Historia: Fundamentos políticos
En 1919, tras el fin de la Primera Guerra Mundial, los países victoriosos quisieron juzgar al Káiser Guillermo II de Alemania por el crimen de agresión, pero nunca se llegó a un acuerdo sobre la materia. Su fundamento original más directo se encuentra en los tribunales internacionales establecidos en Núremberg y Tokio para juzgar a los criminales de guerra de Alemania y Japón por los delitos cometidos durante la Segunda Guerra Mundial.
Pese a que el primero de estos ha sido objeto de graves críticas —tanto por castigar penalmente a personas jurídicas como las S.S. o la Gestapo, o por no aplicar principios de temporalidad y territorialidad de los delitos— fueron en conjunto considerados un gran avance en materia de justicia internacional.

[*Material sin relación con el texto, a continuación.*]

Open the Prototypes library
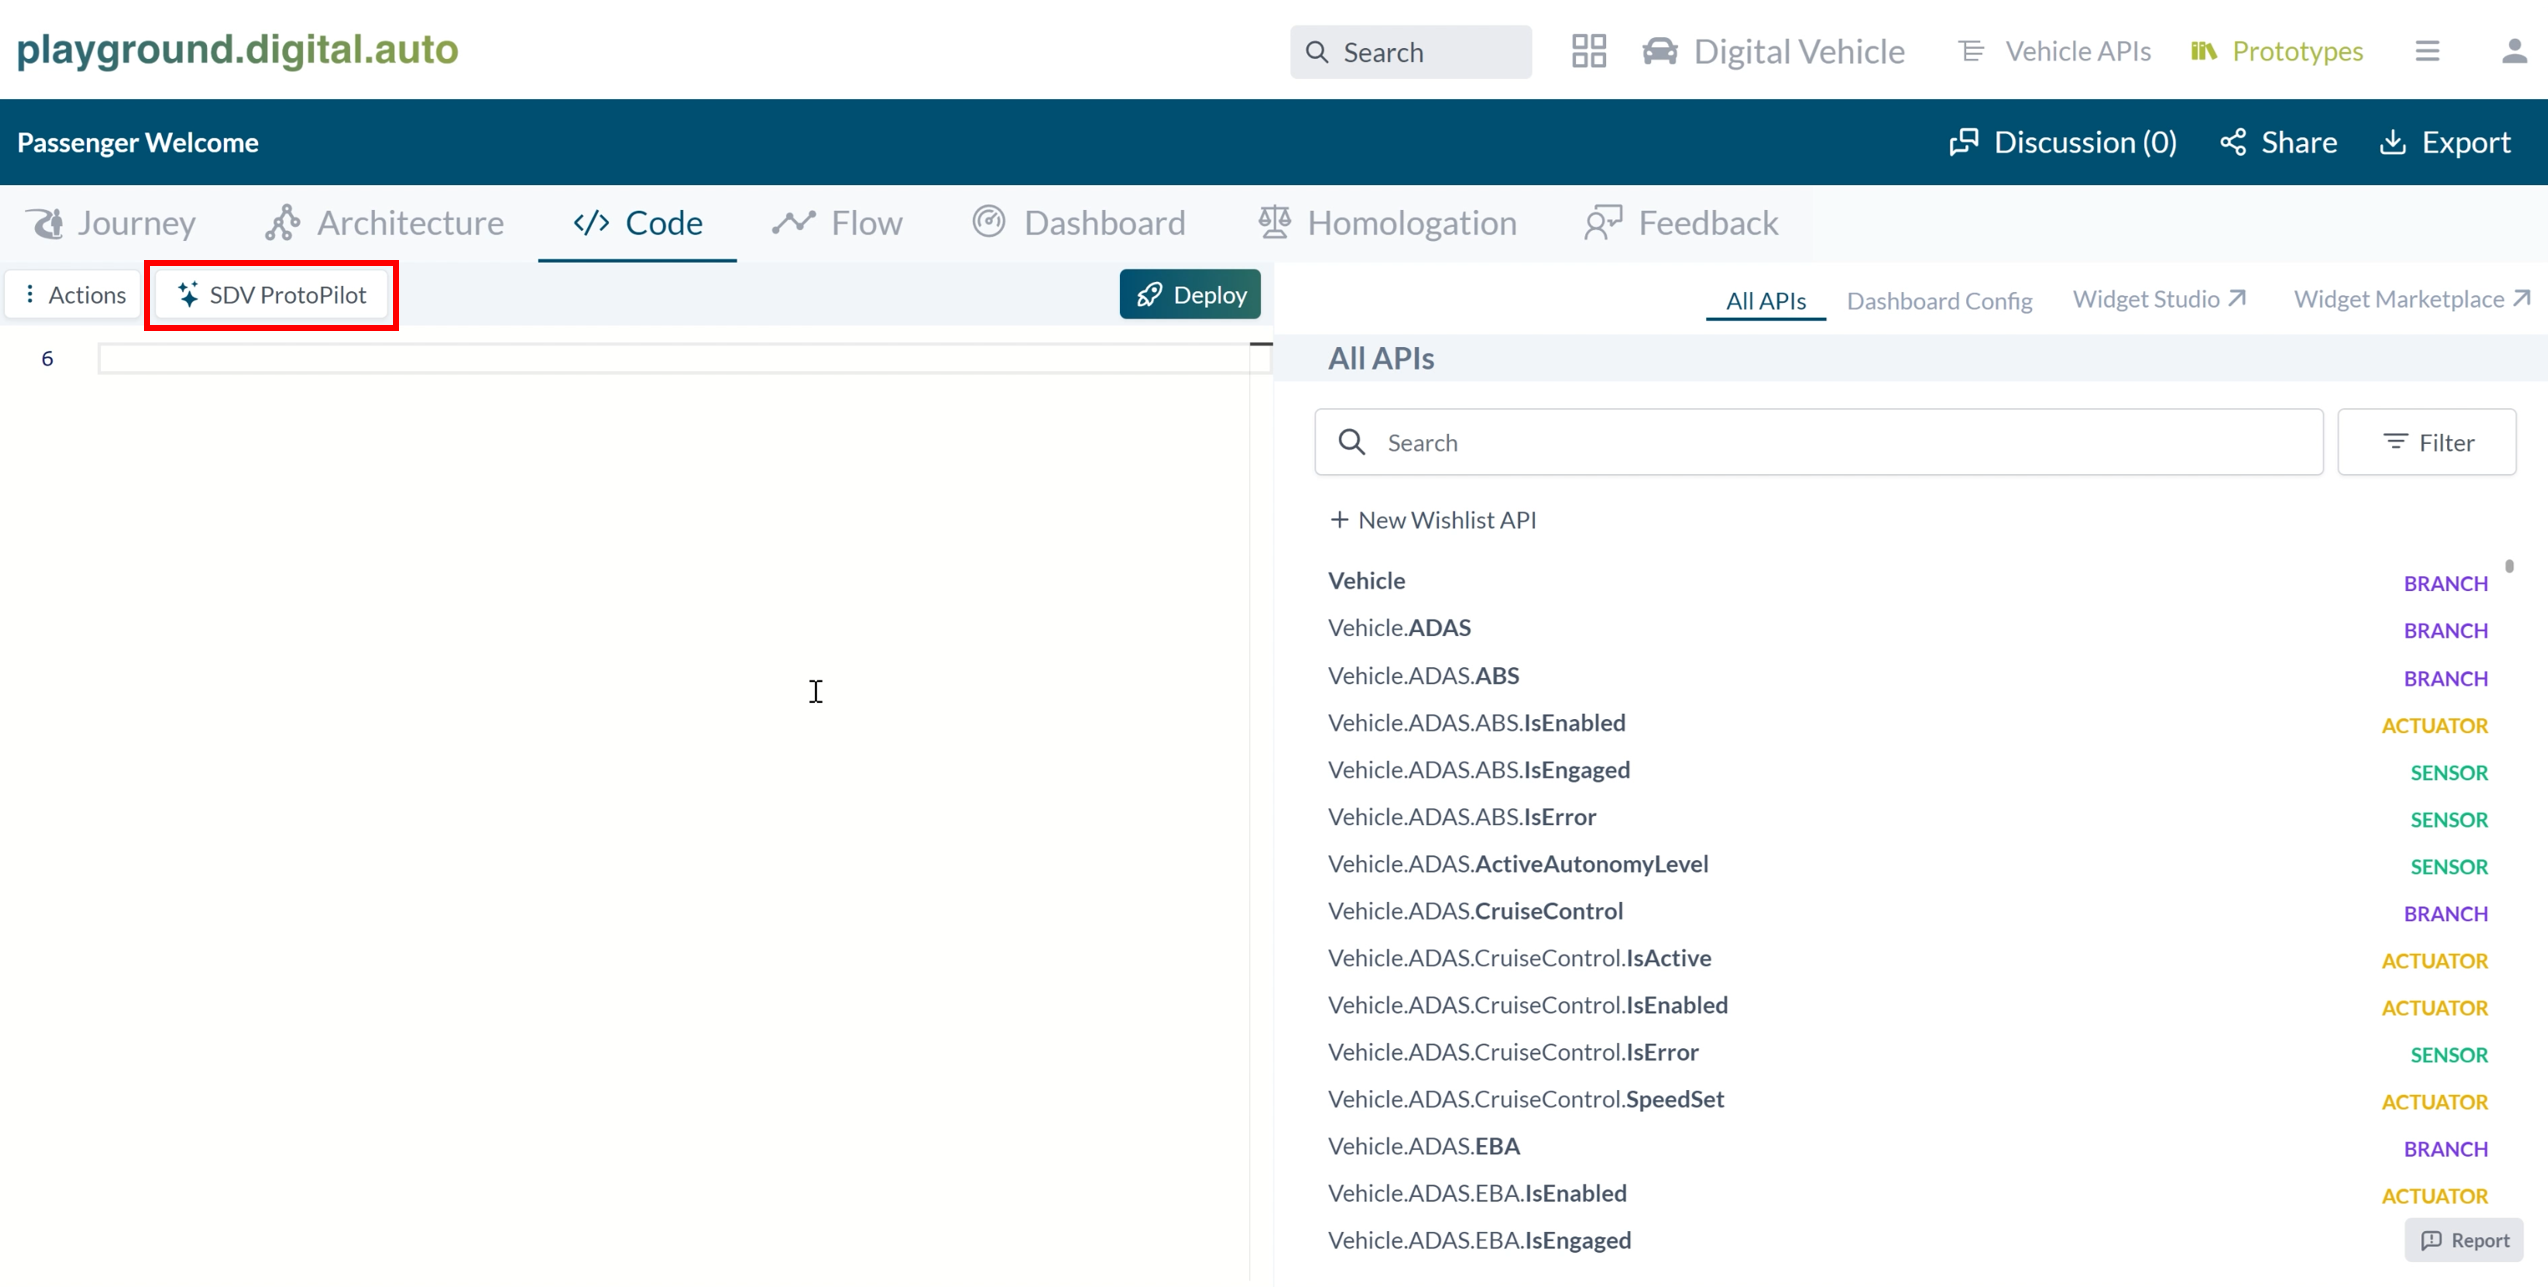The image size is (2548, 1288). click(x=2276, y=50)
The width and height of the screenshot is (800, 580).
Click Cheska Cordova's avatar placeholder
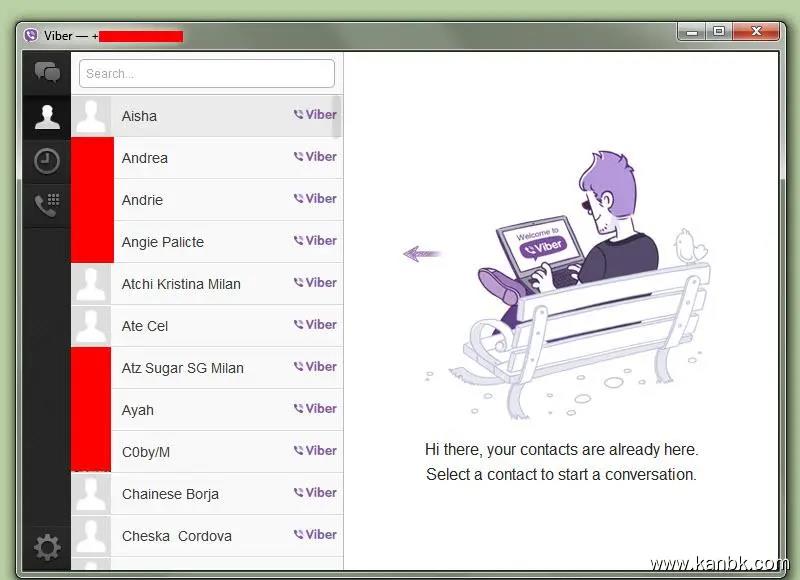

Posteriormente, en los albores de la Organización de las Naciones Unidas, el Consejo de Seguridad recomendó a un panel de expertos que se explorase la posibilidad de establecer una corte permanente de justicia en materia criminal, similar o complementaria a su principal órgano judicial, la Corte Internacional de Justicia. Sin embargo, después de largos debates académicos y políticos, la idea no prosperó hasta los graves acontecimientos del genocidio yugoslavo (1991-1995) y ruandés (1994).